These are the great things, that this same death in the text, which is said to “have passed over all,” must be understood to comprehend and contain within the extent of it. And so far we have considered it, but in its kind, wherein it is common to all. But if,
(2.) We should also consider it in its degrees, so there will be found to be great differences. It will not be in degree the same to all, but differ and vary, according to the very various circumstances of men’s states, whether we consider the matter, with reference to the natural tendency of things, or whether we consider it, with reference to the righteous judgment of God: both in nature and divine judgment, there must needs be great differences between the miseries of some, and of others. There is, in this present state, and there will be, no doubt, in the future state too, where all the subjects of wrath are called “vessels of wrath;” but those vessels are not all of the same capacity; some vessels will hold more than others do: and their capacity and measure hereafter, will be much according to what is here in this present state.
And, I shall only here hint, at some of the more obvious things that must difference the state of men, in point of that misery which hath deluged, and will deluge for ever, the apostate world. It hath different degrees of depth, as the ocean hath; which, though in some places we may suppose it a hundred fathom deep, and in other places not above two or three, yet, it is deep enough to drown all. So is this deluge of misery upon fallen mankind; though as to some deeper, than it is as to others, yet, it is deep enough to drown all in misery and destruction. As the apostle’s expression is, 1 Tim. vi. 9. But to name to you some things that more obviously do appear to difference the case of men’s states, in point of misery, or that death which here is said to have passed over all. As,
[I.] There must needs be some difference, from the better or worse complexion of nature, that is to be found with some and with others; of which some heathens do fitly enough 451speak. There is such a thing as good nature in this world, obvious enough to the observation of every one, as there is ill nature, observable enough in others. These must make very great differences in the state of men’s case, if we consider the matter according to the ducture and tendency of mere nature. So that, whereas the natures of some do render them less propense to vice, it is also possible, that, as they are less vicious, this will be one of the measures, that they will be hereafter less miserable, but miserable still; and, notwithstanding not being reconciled to God, being turned, renewed, changed, never made partakers of the divine nature.

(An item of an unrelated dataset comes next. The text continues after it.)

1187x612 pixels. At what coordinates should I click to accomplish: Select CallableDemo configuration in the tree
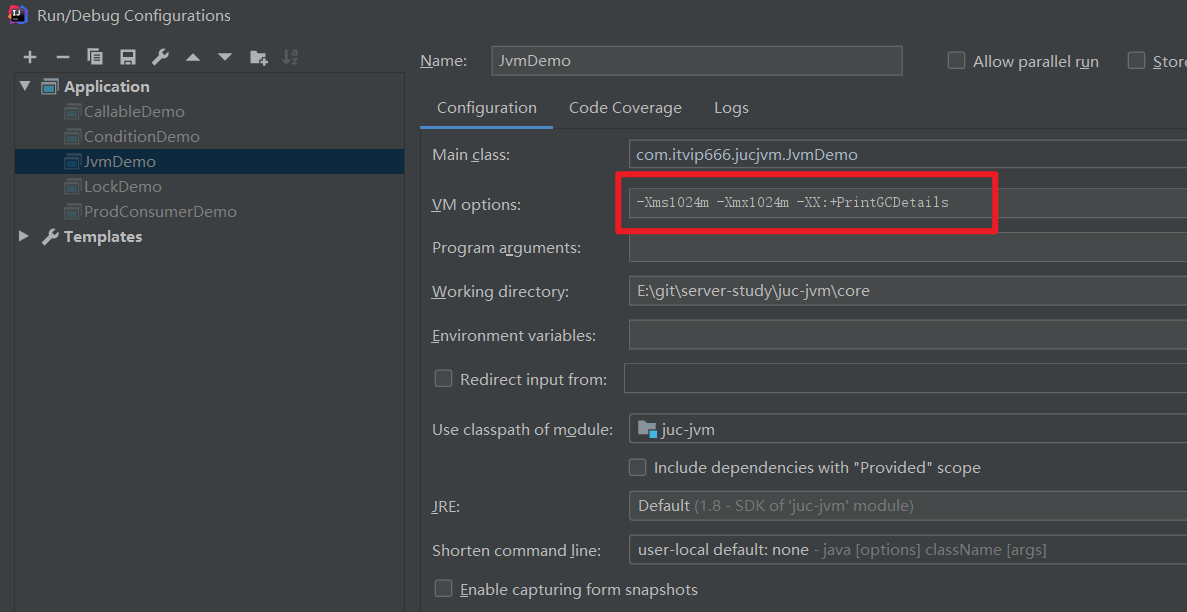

But, if you consider that case morally, then the better natured any are, supposing that they do violence to that nature, they spoil that nature, and make it much worse;—then, I say, the better natured, the more miserable; for they are undoubtedly the more guilty. Many well-tempered persons, of much ingenuity, of good disposition, that are not inclined to do ill things to other men; but they are continually propense to all acts of injustice towards God: him they will not know; from him they are habitually alienated; never look after reconciliation with him. It may be, when they were not naturally inclined, yet, they have taught themselves to be more grossly and sensibly vicious; and so have that way, and in that respect, spoiled a good nature, done, in that respect, continual violence to themselves; learned to be wicked, even beyond what they were inclined: here must be so much the deeper condemnation.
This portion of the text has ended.